What to produce: Tally the lines below that hold the string "photo", and give only the tally.

--- Recorded data ---

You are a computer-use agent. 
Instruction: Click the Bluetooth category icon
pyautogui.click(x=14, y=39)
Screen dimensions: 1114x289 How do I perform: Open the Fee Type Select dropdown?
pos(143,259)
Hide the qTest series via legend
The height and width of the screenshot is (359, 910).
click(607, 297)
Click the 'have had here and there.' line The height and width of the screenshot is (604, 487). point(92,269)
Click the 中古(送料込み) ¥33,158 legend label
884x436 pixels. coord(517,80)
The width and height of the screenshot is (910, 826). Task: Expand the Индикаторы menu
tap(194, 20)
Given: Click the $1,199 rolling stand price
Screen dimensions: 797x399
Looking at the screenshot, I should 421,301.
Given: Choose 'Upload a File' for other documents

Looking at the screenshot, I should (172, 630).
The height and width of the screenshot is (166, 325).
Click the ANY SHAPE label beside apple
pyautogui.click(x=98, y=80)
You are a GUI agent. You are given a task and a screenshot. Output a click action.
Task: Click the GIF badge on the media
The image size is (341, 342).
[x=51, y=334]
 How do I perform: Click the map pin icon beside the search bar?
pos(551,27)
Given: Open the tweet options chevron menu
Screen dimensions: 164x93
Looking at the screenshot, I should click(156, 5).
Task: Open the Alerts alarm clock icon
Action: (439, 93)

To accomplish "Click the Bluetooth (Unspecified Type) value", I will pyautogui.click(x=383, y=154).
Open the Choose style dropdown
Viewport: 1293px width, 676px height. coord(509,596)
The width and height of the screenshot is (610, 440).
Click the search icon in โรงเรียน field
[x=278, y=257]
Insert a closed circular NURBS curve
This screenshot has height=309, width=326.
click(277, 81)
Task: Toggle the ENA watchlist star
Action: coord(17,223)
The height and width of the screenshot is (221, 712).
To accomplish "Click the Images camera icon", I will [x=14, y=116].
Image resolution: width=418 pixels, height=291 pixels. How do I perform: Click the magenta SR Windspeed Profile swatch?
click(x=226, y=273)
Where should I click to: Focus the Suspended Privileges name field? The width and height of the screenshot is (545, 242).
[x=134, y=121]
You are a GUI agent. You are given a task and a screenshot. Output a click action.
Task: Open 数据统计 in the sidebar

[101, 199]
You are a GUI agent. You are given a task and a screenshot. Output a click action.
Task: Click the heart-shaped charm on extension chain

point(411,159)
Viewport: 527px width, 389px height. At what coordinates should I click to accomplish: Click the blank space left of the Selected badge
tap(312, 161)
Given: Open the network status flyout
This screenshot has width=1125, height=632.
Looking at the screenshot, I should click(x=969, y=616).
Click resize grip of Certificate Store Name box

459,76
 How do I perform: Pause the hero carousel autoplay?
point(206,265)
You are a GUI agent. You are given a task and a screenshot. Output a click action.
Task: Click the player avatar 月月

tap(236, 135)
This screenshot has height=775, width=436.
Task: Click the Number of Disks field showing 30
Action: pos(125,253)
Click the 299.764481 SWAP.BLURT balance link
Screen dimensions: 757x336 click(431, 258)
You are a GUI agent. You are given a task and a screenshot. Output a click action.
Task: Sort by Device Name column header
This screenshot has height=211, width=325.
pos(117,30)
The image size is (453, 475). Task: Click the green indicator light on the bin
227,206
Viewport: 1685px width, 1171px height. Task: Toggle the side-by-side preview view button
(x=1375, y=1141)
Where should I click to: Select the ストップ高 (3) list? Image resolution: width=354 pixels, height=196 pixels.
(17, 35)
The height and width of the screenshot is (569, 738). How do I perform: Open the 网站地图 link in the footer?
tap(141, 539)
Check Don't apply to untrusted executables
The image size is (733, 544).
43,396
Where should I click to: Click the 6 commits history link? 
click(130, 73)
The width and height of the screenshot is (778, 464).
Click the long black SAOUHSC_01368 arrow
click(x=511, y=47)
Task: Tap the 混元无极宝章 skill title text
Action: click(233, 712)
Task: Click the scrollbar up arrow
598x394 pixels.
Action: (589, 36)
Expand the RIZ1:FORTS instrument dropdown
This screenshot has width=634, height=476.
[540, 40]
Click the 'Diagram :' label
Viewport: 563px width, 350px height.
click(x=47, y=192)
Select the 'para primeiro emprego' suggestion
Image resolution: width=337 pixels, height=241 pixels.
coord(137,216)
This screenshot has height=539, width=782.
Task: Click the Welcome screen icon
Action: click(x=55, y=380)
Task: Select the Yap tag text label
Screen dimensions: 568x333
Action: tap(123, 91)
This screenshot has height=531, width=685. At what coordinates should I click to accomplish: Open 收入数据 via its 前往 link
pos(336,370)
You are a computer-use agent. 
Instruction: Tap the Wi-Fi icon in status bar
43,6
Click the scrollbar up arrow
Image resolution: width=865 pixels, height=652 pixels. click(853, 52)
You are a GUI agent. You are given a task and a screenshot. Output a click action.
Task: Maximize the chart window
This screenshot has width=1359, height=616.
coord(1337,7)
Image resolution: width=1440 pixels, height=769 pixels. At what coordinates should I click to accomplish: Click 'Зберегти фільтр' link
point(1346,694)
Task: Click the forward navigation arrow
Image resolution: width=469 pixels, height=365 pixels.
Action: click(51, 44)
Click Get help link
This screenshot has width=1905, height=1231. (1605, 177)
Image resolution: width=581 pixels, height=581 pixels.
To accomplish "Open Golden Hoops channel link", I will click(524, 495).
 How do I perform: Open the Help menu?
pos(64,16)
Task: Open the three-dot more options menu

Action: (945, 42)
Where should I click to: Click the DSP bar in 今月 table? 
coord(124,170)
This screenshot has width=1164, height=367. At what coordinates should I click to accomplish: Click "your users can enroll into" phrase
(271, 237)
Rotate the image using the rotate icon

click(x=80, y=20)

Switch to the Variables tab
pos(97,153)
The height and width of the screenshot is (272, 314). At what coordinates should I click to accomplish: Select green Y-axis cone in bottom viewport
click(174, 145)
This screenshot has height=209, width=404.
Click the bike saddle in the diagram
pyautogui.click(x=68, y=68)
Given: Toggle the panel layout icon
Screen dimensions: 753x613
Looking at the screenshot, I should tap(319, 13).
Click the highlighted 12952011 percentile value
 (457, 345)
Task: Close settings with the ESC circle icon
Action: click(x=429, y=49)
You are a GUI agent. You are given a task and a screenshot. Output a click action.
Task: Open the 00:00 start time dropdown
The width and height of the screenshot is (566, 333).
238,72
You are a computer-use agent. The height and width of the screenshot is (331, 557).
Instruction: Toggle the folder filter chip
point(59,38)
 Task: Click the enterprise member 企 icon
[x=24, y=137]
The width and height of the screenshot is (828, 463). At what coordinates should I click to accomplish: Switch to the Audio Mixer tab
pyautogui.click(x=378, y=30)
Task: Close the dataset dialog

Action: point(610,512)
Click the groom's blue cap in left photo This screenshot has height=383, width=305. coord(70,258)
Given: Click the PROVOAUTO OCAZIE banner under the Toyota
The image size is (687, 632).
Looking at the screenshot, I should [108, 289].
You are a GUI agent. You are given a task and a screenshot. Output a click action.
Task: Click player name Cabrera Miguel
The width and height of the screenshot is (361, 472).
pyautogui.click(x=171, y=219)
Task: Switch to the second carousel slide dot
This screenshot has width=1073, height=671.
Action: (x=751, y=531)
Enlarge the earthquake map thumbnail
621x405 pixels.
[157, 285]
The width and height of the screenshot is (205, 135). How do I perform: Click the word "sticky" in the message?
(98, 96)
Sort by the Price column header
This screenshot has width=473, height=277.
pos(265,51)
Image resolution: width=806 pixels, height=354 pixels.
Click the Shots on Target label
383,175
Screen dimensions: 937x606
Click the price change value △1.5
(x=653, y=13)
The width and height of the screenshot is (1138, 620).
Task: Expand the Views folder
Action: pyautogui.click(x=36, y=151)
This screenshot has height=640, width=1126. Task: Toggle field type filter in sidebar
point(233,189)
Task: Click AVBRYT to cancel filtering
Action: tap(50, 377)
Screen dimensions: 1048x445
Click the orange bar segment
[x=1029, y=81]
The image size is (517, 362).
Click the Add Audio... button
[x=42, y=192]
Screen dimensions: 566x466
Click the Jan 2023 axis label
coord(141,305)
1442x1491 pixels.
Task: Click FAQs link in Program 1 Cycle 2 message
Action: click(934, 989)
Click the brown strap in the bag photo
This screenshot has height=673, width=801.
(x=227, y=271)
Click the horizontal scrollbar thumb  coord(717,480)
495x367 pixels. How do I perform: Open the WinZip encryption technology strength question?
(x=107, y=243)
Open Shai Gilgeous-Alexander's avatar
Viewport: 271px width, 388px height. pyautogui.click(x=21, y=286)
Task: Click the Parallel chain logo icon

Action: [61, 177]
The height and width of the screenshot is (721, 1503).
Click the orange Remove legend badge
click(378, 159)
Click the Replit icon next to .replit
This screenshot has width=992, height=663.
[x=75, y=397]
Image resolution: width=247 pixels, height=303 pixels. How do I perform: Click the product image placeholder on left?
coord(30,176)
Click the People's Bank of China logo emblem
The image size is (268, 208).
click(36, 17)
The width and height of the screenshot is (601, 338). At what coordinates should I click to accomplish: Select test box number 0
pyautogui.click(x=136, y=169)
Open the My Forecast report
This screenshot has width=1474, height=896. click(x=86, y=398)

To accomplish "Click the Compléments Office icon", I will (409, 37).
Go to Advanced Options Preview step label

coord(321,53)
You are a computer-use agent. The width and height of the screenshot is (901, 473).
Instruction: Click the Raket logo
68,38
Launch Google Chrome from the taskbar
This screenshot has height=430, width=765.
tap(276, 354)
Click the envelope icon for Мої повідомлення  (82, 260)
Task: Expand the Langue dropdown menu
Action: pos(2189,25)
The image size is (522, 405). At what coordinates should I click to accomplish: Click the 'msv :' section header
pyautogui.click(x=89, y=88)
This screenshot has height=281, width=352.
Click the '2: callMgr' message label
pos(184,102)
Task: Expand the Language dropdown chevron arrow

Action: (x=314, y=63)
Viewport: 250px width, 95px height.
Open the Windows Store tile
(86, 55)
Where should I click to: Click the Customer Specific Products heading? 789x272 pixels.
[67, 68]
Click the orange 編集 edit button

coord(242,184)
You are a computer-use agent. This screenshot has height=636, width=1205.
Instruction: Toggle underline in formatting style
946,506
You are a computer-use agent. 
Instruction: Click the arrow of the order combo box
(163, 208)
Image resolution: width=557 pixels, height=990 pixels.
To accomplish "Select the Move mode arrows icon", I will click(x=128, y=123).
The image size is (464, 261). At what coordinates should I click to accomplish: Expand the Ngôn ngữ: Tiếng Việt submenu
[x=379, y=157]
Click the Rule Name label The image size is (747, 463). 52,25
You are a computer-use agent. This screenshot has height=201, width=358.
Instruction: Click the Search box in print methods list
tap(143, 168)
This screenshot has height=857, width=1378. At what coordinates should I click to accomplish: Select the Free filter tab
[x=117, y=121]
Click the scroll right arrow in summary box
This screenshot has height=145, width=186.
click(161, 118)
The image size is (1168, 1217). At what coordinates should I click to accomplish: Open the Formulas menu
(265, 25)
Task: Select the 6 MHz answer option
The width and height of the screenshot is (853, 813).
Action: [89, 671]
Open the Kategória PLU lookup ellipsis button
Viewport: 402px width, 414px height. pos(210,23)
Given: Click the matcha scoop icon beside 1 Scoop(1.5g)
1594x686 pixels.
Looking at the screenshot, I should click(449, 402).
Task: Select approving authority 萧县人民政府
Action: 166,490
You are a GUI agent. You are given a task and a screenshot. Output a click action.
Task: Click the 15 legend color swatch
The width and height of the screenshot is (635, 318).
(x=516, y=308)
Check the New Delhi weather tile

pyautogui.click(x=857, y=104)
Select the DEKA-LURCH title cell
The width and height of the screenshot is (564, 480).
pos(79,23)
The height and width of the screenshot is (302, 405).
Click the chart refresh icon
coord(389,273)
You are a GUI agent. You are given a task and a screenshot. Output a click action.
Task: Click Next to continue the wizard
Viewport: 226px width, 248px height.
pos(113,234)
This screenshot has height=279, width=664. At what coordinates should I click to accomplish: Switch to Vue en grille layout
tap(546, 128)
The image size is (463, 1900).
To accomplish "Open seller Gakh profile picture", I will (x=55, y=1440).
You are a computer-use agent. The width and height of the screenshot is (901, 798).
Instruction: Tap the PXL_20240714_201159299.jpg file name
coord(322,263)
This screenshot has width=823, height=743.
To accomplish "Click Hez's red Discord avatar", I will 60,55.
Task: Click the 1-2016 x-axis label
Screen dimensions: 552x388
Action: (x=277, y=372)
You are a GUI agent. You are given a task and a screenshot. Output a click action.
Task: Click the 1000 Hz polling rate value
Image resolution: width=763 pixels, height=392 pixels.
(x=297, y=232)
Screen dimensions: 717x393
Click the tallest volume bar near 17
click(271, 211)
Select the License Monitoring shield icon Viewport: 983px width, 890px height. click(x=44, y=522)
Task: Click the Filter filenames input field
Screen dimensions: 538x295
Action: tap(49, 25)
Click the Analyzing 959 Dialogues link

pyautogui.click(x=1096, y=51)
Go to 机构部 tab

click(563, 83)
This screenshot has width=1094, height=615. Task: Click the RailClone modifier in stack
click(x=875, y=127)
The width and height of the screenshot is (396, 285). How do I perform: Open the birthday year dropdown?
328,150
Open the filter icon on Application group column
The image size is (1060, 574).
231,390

---

Exercise answer: 2